A high-modulus HMPP spiral wound structure wall tube was designed, which adopts two sets of inner tubes, and is equipped with an outer metal reinforcement layer, an inner lining layer, a load-bearing layer and an outer wear-resistant layer. Partial disassembly and docking are achieved through docking components, including docking sleeves, sealing gaskets, positioning rods and bolt structures.
It allows for the removal of only specific pipe sections when partial damage occurs, reducing replacement costs. Furthermore, the single-unit pipe section facilitates transportation and docking, improving the flexibility of transportation and use.
Smart Images

Figure CN224414656U_ABST
Abstract
Description
Technical Field
[0001] This utility model relates to the field of wound wall tube technology, and in particular to a high modulus HMPP wound structure wall tube. Background Technology
[0002] Polypropylene spiral wound structured wall pipe is made from high-quality high-modulus polypropylene (HMPP) as raw material and processed by a secondary winding process. The product is beautiful and environmentally friendly, with high ring stiffness and ring flexibility. It provides electrofusion welding or rubber ring connection to effectively prevent leakage problems. It can be used as drainage and sewage pipes, integrated pump station shells, large storage tanks, etc.

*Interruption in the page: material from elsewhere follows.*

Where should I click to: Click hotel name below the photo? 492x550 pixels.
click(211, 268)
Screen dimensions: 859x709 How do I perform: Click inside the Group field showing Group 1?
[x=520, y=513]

[0003] Some existing HMPP spiral wound pipes are quite long, which not only makes them inconvenient to transport, but also requires the entire pipe to be replaced when it is damaged, rather than replacing only a part of it. This not only consumes a lot of time for replacement, but also increases the cost of use. Utility Model Content
[0004] Given that some existing HMPP spiral wound pipes are too long, making them inconvenient to transport, and that when the pipes are damaged, the entire pipe needs to be replaced instead of just a part, which not only consumes a lot of time but also increases the cost of use, this utility model was proposed.

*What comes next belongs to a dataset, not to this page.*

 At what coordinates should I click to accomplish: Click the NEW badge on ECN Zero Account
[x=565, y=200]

[0005] To solve the above-mentioned technical problems, this utility model provides the following technical solution: a high-modulus HMPP wound structure wall tube, comprising two sets of inner tubes, a metal reinforcing layer sleeved on the outer wall of the inner tubes, an inner lining layer sleeved on the outer wall of the metal reinforcing layer, multiple sets of reinforcing rods inserted in the space between the inner lining layer and the metal reinforcing layer, a bearing layer sleeved on the outer wall of the inner lining layer, an outer wear-resistant layer sleeved on the outer wall of the bearing layer, and multiple sets of spiral wound coils uniformly sleeved on the outer wall of the outer wear-resistant layer. A docking assembly is sleeved at one end of the two sets of inner tubes that are connected to each other. The docking assembly includes a first docking sleeve sleeved on the outer wall of one set of inner tubes and a second docking sleeve sleeved on the outer wall of the other set of inner tubes. A sealing gasket is provided between the first docking sleeve and the second docking sleeve. A positioning rod is provided at the end of the first docking sleeve near the second docking sleeve. A positioning groove that cooperates with the positioning rod is opened at the end of the second docking sleeve near the first docking sleeve. An installation sleeve is sleeved at the middle of the outer wall of the first and second docking sleeves. Four sets of bolts are threaded into the outer wall of the installation sleeve.
[0006] As a preferred embodiment of the high modulus HMPP wound structure wall tube of this utility model, multiple sets of reinforcing ribs are fixedly inserted between the spiral wound rings.
[0007] As a preferred embodiment of the high-modulus HMPP wound structure wall tube of this utility model, wherein: the sealing gasket and the first mating sleeve are fixedly connected, and the positioning rod and the first mating sleeve are fixedly connected.
[0008] As a preferred embodiment of the high modulus HMPP wound structure wall tube of this utility model, the positioning rod is movably inserted into the inner wall of the positioning groove, and the mounting sleeve is movably sleeved on the outer wall of the first and second mating sleeves. The outer walls of the first and second mating sleeves are provided with threaded holes that cooperate with bolts.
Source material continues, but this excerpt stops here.